Friday, April 1, 2011

Kate Walking and Dancing



For over a year after our daughter was born, we watched her very, very slowly develop...then, a month after her first birthday, our little girl decided she just wasn't ok with laying around anymore. She became a fighter and has worked so very hard with her therapists and us to sit up, crawl, stand, squat, kneel, communicate, dance and finally walk. She still has a long way to go to become independent, but we are rejoicing in every moment that leads us there. Enjoy!

Wednesday, March 30, 2011

Promise to Kate Team

Thank you, thank you, thank you to all of our amazing family and friends who came out sporting their black and hot pink shirts and raised money for team Promise to Kate for the MDA Muscle Walk this past Saturday. Promise to Kate raised over $4,000 and won two trophies for most walkers and most team money raised. Using her walker, Kate led the team along our short stroll through the mall. She even showed off some of her independent steps as a warm-up for her team! A special thank you to all of our supporters!



PS- I think Kate really enjoyed the walk. She took 39 independent steps in a row on Tuesday at her PT session. She was trying to get the cuddly bear that mommy was holding with Ms Penny following behind her to brace for falls....only she didn't fall, she regained her balance all by herself each time she wobbled and made it across the house and down the hallway! A HUGE accomplishment for her and she hasn't been able to replicate it for daddy, but I know it is only a matter of time. I think it is fair to say that she LOVES her Physical Therapist, Penny...she will do anything for her!

Monday, January 17, 2011

The Club

I am a member of a club here in town. It's priveleges aren't that great, they don't serve you food and they keep it a little too cool in their rooms, but, as my MawMaw says, "It beats the alternative!"

I became a member after Kate was born and apparantely, will be a member for the rest of her life. Memberships to this club aren't sought after and cannot be bought, only earned by your experiences. Through each of my experiences here, I have watched the other members come and go... carrying laundry, snacks, babydolls and trucks...up and down elevators....often wearing the same wrinkled clothes...always looking tired. The most common attribute they carry though is stress. It's painted on their faces and even when they smile, the worry is still visible.

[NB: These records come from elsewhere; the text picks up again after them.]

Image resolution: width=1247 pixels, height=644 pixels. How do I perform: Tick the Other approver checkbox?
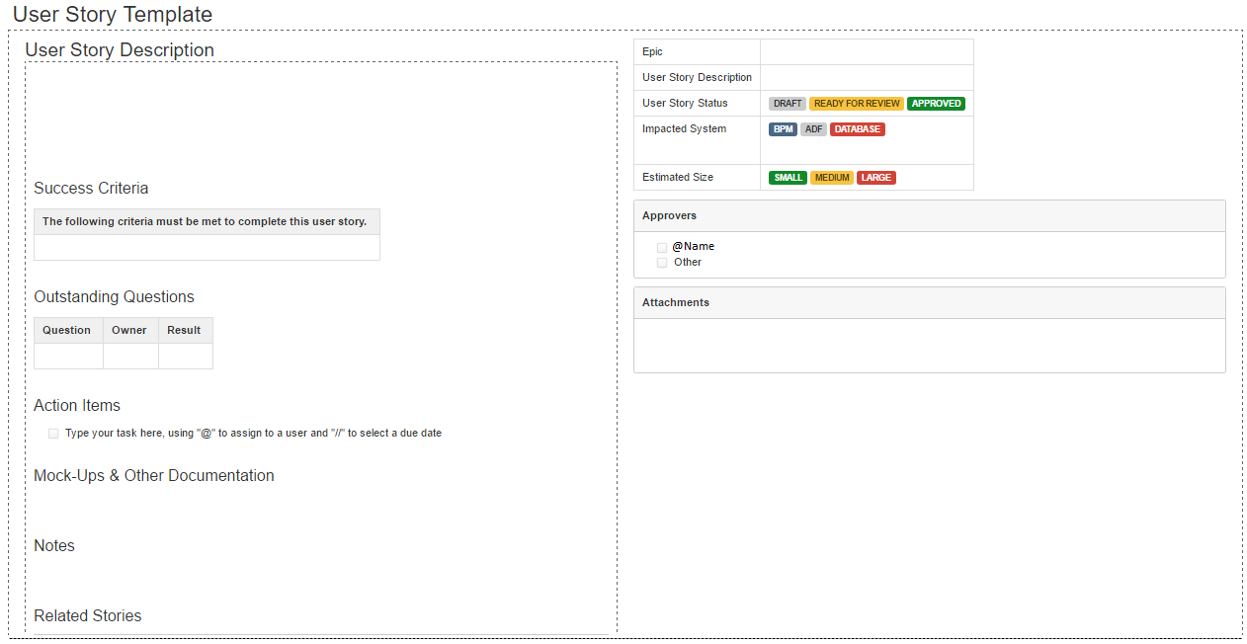[x=662, y=263]
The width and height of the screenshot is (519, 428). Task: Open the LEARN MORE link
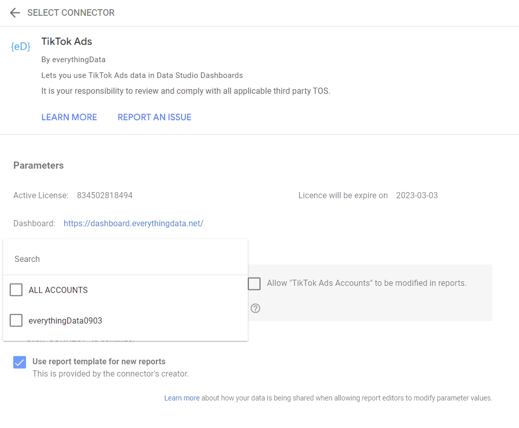69,117
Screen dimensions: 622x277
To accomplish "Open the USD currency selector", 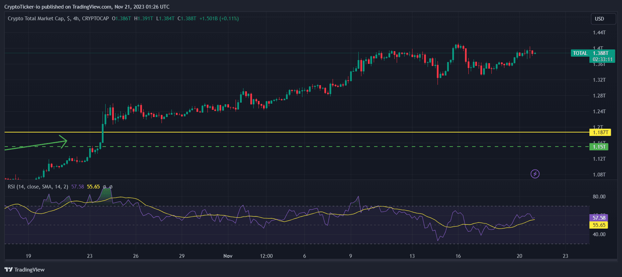I will pyautogui.click(x=603, y=19).
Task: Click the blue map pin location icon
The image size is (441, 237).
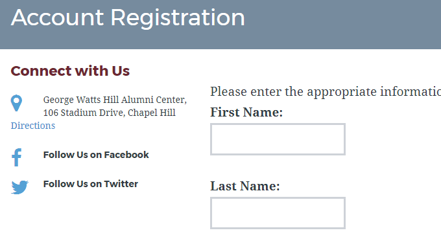Action: click(16, 103)
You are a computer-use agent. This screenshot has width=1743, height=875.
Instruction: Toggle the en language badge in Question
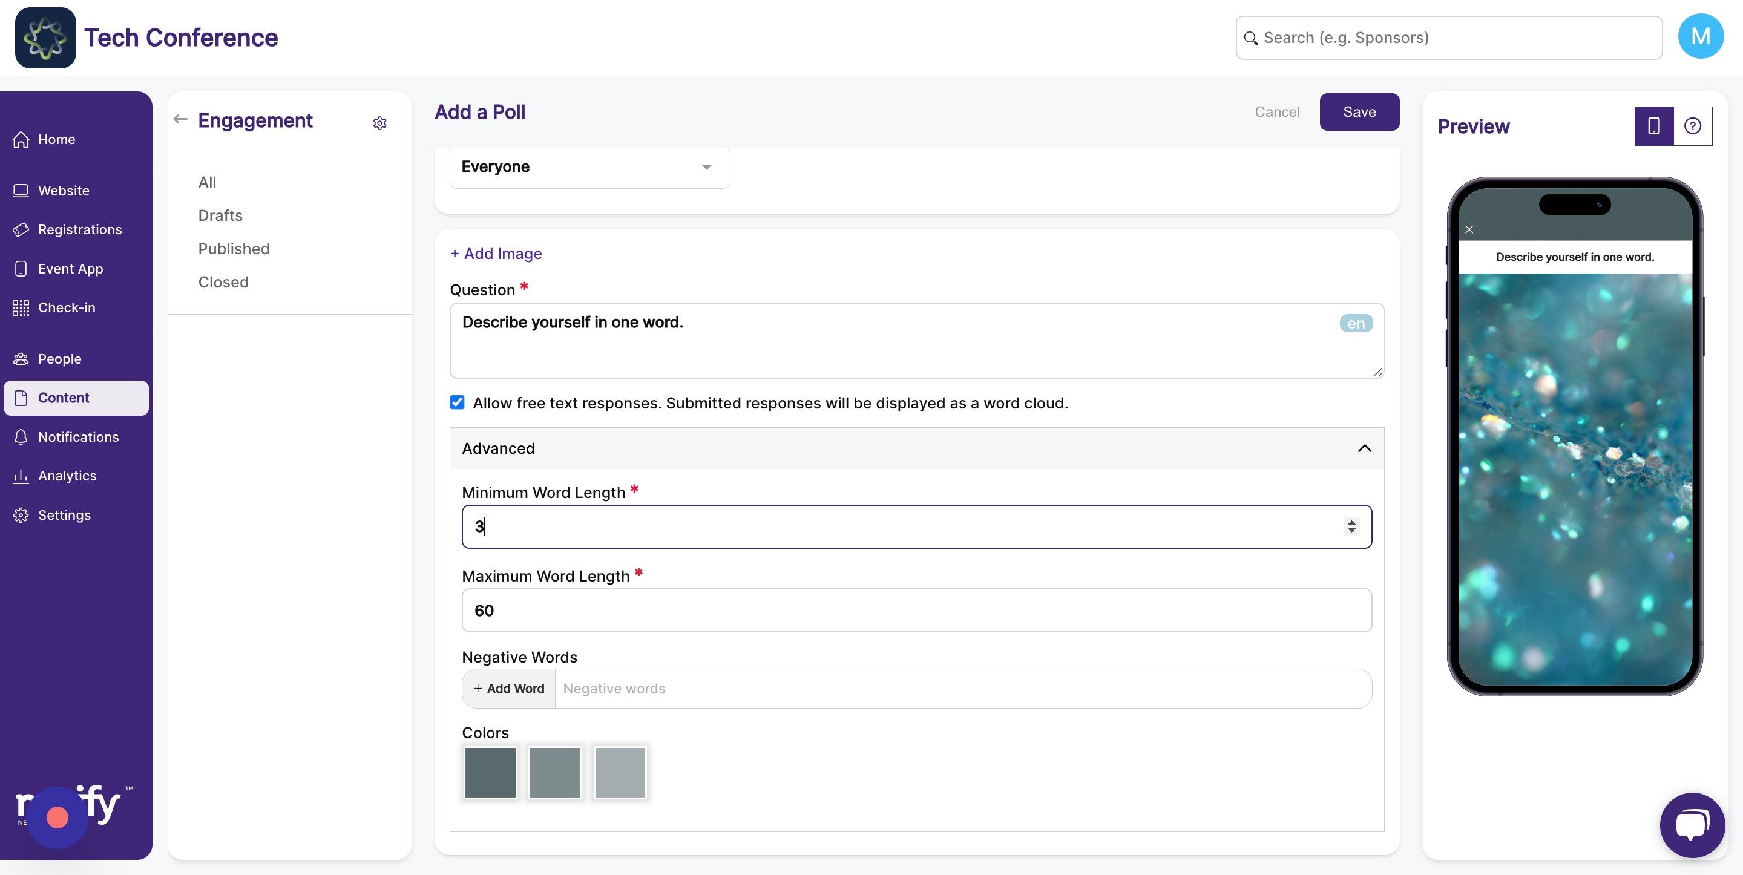(1356, 323)
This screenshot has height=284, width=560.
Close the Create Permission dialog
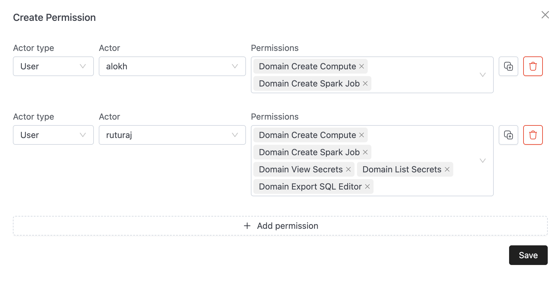tap(545, 15)
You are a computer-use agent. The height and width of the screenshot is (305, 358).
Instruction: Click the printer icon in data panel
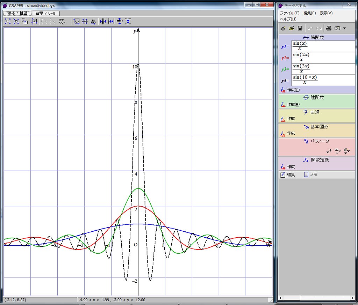(329, 28)
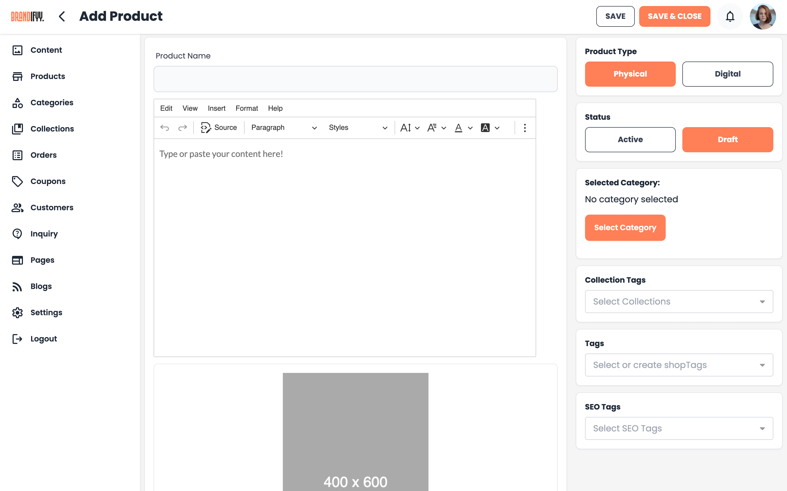Image resolution: width=787 pixels, height=491 pixels.
Task: Open the Select SEO Tags dropdown
Action: [x=679, y=428]
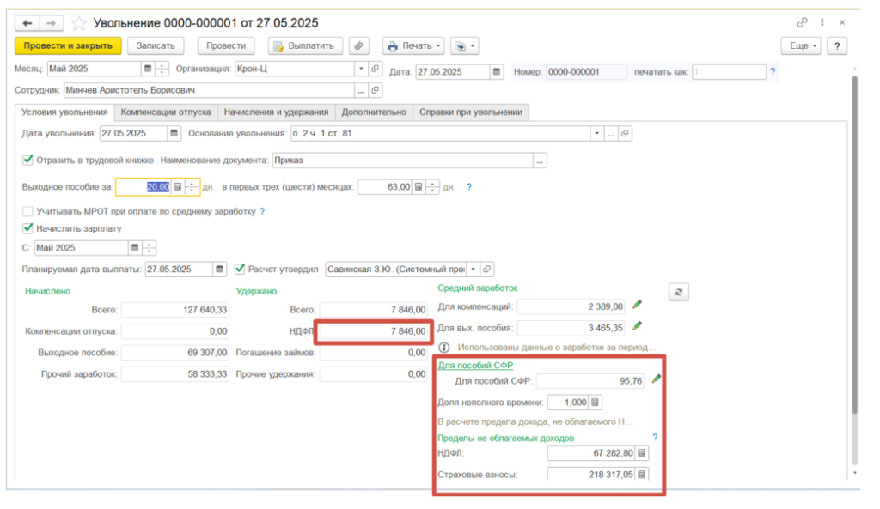Add document to favorites with star icon
This screenshot has width=880, height=509.
79,23
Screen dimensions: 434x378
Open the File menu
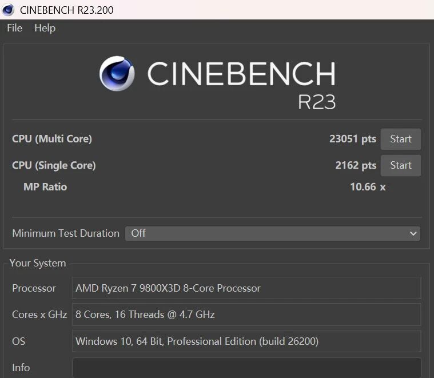tap(14, 28)
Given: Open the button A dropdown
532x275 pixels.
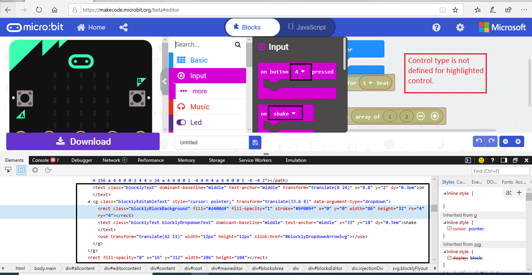Looking at the screenshot, I should click(301, 72).
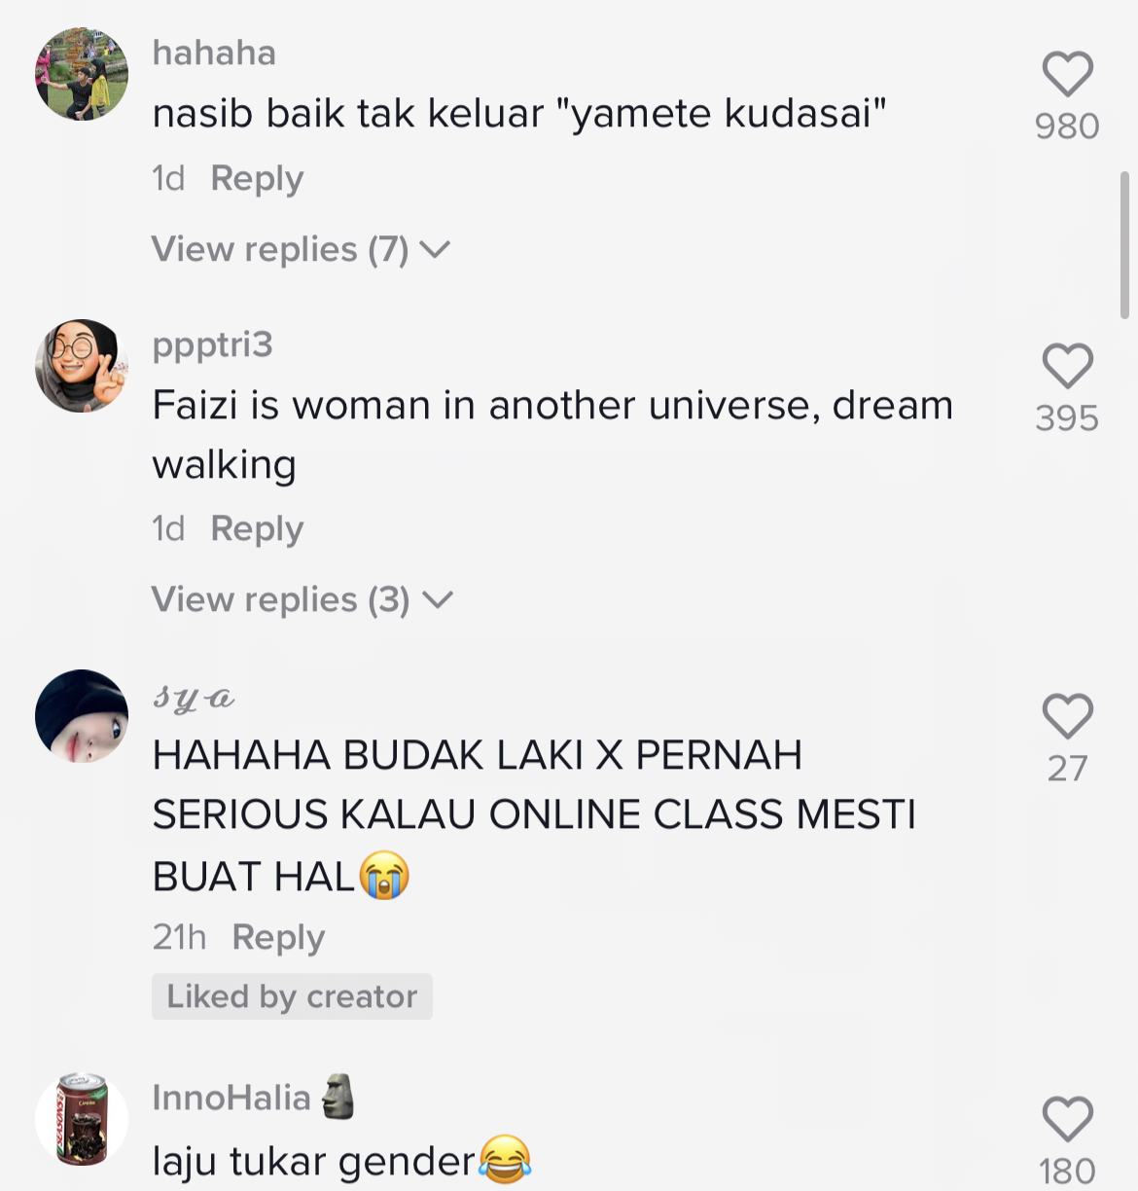Click the Liked by creator badge
This screenshot has width=1138, height=1191.
click(292, 996)
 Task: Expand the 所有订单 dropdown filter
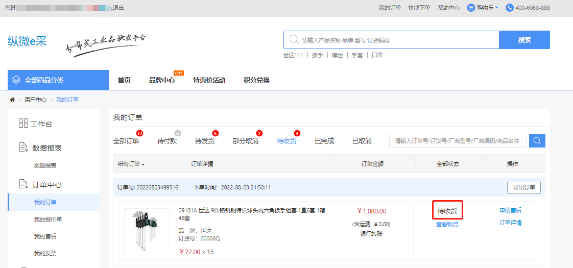click(131, 164)
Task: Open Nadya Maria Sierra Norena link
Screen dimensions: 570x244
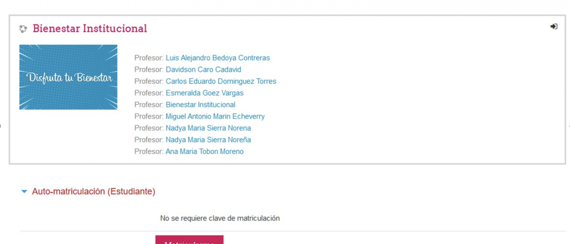Action: [x=209, y=128]
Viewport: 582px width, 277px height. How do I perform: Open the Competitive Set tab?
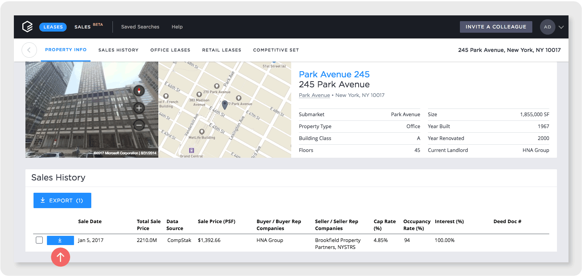coord(276,50)
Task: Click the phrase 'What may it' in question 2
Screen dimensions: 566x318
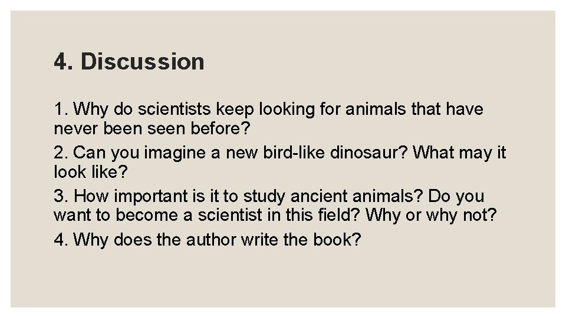Action: click(x=460, y=153)
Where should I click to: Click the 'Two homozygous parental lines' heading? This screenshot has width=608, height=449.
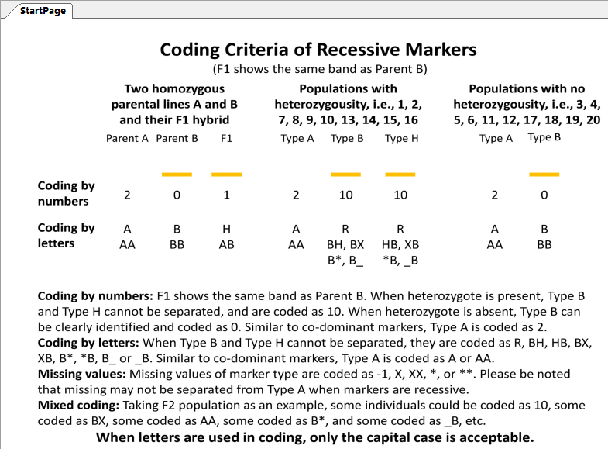(174, 104)
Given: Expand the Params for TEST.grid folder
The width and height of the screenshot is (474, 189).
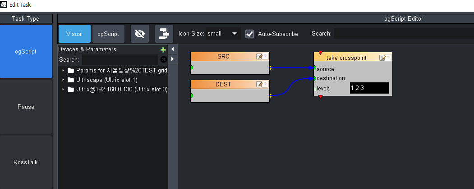Looking at the screenshot, I should pyautogui.click(x=64, y=70).
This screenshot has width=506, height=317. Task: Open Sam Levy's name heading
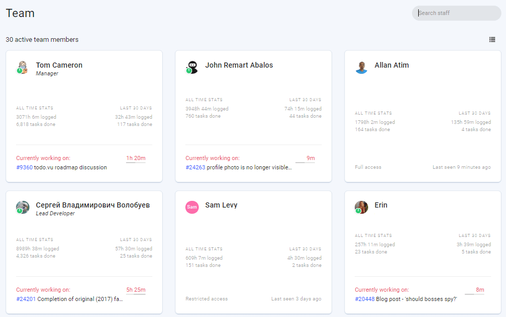(x=221, y=205)
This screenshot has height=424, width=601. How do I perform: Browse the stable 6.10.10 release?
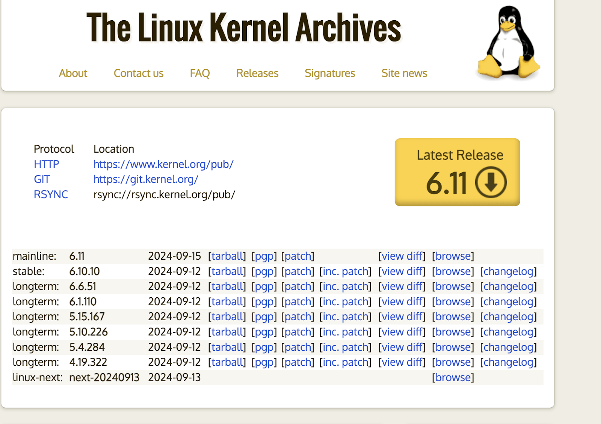pos(453,271)
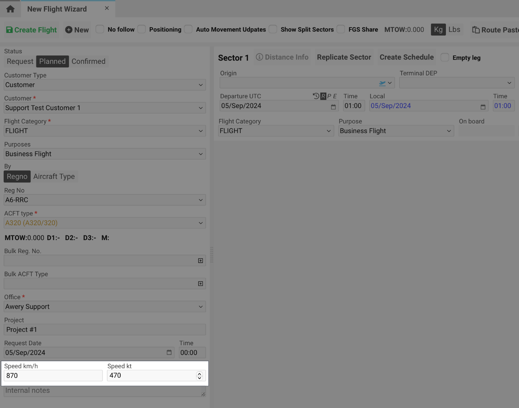Increment Speed kt using the stepper arrow

tap(200, 373)
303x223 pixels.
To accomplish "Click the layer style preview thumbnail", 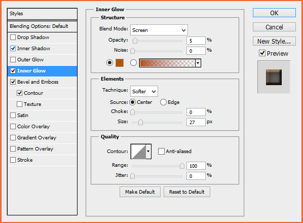I will tap(274, 77).
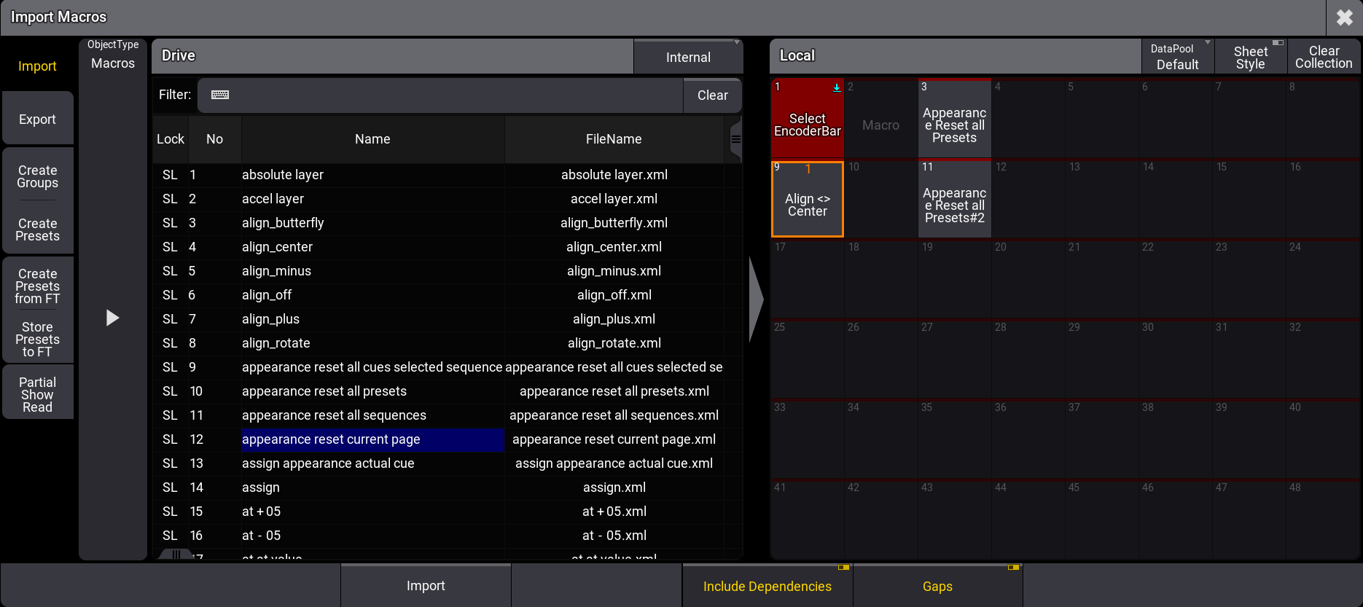The width and height of the screenshot is (1363, 607).
Task: Close the Import Macros window with X
Action: pyautogui.click(x=1344, y=17)
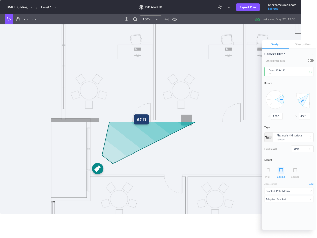Toggle the eye visibility icon
The width and height of the screenshot is (317, 238).
click(175, 19)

The levels of membership here vary and I am relieved to say that my level isn't nearly as advanced as other members I have seen. I THANK GOD EVERY DAY FOR THIS! I watch as the more "advanced" members rock their non-stop crying child to ease the pain, kiss their baby before he leaves for open heart sugery, or walking their balding toddler down the hallway, making sure the iv pole stays within reach. I'm as sensitive as they come and it is always very hard to watch all of these other members worry so visibly, all the while carrying my own smaller level of stress.

During our visits to "The Club," I lay awake at night and listen to the other members' babies cry and moan and whimper. I listen to mothers singing sweet lullabies. I listen to beeping....lots and lots and lots of beeping! I listen as doctors and nurses explain and console other members.

I learned that some members don't come to the club and stay with their child. They are invited, but for whatever reason, their child lays here 98% of the day and night alone. The nurses and doctors are far too busy to hold their hand or sing soothing songs all night. They must tend to everyone's needs. Ouch...this really hurts to watch and hear!

I'm not sure this is something I'll ever get accustomed to watching, listening and feeling, but I can tell you that these experiences always make me...GRATEFUL. I tell myself often, "it could always be worse" and my MawMaw is very right..."This beats the alternative." While my baby often gets sick and every now and then, really sick, she has so many days of being healthy and happy. I get the privelege of loving on her and playing with her every day. I get to hear her call me "Mama" and hold her sweet head against my chest and tell her that everything is going to be ok. I get to rock her every night and sing sweet lullabies, telling her that Mommy, Daddy, Bubba, Jackie, Jesus, G, Grandpa (the list could go on for days) all love her so much. I tell her that she is a strong little girl and that she can fight for her health, muscle strength and place in this world. I tell her that she can do anything she sets her mind to do. And day by day, I expect to see her do things that continue to make me laugh and love her even more. (Secretly, I even tell her that I fully expect her to challenge me during her teenage years.)

Yes, I am a member of The Club here, but I wouldn't trade my daughter for anything else in this world. So, I proudly and often tiredly wear this badge of honor as her mother and will always be grateful for the precious gift God has entrusted in my care.